To do: Add 72 to every coordinate in the answers and give all the rows again, requests included, starting at the beginning of the rows and ending at the line that contains "Open View documentation".

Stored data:
= = = = =
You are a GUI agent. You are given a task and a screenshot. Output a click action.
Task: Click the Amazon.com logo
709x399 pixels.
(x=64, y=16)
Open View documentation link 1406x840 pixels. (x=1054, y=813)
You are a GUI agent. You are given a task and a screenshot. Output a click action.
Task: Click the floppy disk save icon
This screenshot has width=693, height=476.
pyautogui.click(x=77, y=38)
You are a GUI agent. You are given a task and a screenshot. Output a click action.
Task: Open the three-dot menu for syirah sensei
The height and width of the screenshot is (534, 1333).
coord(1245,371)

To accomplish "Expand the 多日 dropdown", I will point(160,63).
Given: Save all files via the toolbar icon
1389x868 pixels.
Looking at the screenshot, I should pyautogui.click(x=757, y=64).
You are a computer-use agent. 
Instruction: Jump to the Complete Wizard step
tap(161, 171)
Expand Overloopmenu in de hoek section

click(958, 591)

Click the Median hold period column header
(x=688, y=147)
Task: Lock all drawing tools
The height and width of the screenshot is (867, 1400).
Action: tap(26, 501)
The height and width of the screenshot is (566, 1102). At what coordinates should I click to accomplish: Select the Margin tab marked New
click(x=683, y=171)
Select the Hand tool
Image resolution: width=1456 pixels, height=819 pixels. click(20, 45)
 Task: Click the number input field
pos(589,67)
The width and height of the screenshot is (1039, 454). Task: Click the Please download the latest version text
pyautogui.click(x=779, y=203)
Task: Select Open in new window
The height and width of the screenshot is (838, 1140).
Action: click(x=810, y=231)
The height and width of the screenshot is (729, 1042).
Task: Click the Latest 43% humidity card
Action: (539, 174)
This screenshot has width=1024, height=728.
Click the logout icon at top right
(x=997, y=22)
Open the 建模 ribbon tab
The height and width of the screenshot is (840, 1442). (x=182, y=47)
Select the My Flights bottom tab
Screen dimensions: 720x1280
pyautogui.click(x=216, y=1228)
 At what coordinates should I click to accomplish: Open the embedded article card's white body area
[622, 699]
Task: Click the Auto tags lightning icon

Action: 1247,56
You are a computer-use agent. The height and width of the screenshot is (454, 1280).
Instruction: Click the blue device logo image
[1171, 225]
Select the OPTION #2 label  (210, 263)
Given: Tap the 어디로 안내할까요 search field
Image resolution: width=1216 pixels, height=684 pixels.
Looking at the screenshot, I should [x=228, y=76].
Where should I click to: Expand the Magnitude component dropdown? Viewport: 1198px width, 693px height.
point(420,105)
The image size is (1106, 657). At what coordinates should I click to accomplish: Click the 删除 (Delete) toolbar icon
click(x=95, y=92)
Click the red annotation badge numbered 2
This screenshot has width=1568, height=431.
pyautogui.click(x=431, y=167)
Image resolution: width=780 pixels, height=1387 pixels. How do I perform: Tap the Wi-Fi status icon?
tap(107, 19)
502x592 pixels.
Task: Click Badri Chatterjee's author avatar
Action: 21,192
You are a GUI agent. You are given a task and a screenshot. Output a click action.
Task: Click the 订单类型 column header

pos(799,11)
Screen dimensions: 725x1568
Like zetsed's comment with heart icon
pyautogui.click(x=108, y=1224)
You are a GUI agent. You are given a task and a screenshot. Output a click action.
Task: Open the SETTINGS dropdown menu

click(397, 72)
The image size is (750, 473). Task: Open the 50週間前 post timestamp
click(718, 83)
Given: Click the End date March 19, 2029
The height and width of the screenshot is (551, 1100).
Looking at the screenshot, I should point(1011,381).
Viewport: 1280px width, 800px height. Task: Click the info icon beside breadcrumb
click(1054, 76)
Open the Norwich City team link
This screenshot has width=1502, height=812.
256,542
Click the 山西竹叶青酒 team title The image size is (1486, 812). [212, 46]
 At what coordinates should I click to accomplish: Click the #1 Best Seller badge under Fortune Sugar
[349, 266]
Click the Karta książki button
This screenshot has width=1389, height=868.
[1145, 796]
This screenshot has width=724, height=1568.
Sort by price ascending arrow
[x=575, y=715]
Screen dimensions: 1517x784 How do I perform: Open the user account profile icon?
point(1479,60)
= = = = =
Solution for this task:
You are a GUI agent. You are given a task and a screenshot. Output a click action.
Task: Click the Amazon.com logo
709x399 pixels.
(x=136, y=88)
Open View documentation link 1406x840 pixels. (x=1126, y=885)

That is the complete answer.